Inclusion body myositis (IBM) is the most common acquired muscle disease in individuals over 40, characterized by progressive, asymmetric muscle weakness that impairs mobility and daily functioning. Respiratory failure is a frequent complication. Previous studies in small IBM cohorts have shown that seropositivity for NT5c1A antibodies is associated with significantly reduced pulmonary function, particularly in maximum inspiratory pressure (MIP) and forced vital capacity (FVC), suggesting more severe respiratory involvement. However, larger-scale studies are needed to confirm this relationship. The ongoing INSPIRE-IBM study is a multicenter, prospective observational study involving 150 IBM patients across 13 sites.
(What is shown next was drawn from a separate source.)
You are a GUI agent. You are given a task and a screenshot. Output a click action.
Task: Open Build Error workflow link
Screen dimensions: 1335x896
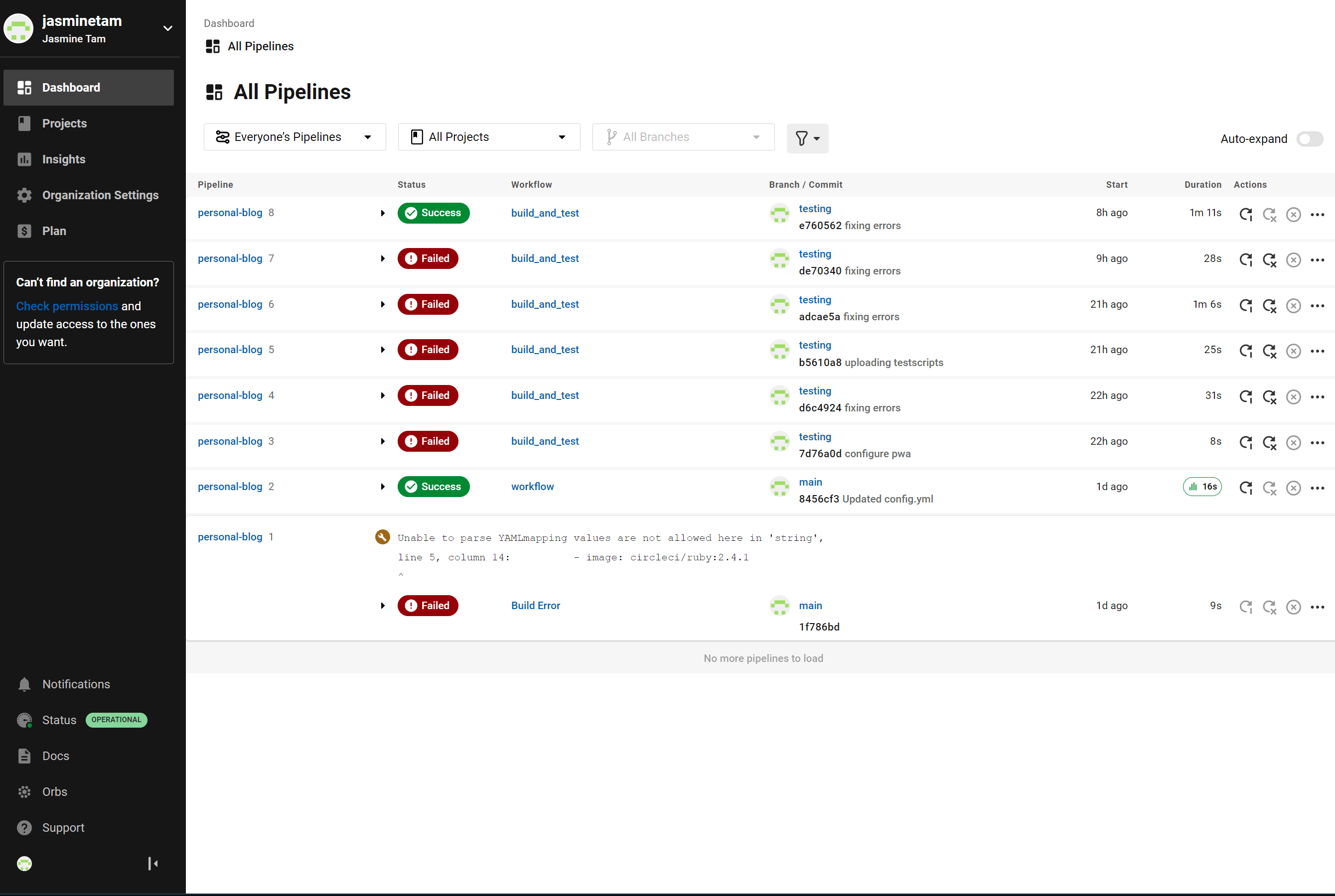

We analyzed pulmonary function data collected at baseline, 12 months, and 18 months, including sitting and supine FVC, MIP, and maximum expiratory pressure (MEP) to examine correlations with NT5c1A seropositivity. Additionally, correlations with NIH PROMIS (Sleep) were collected. Data analysis is currently underway and will be presented at the upcoming conference. Based on earlier findings, we anticipate that NT5c1A-seropositive participants will again demonstrate lower pulmonary function test results, providing greater evidence of respiratory involvement in this subgroup.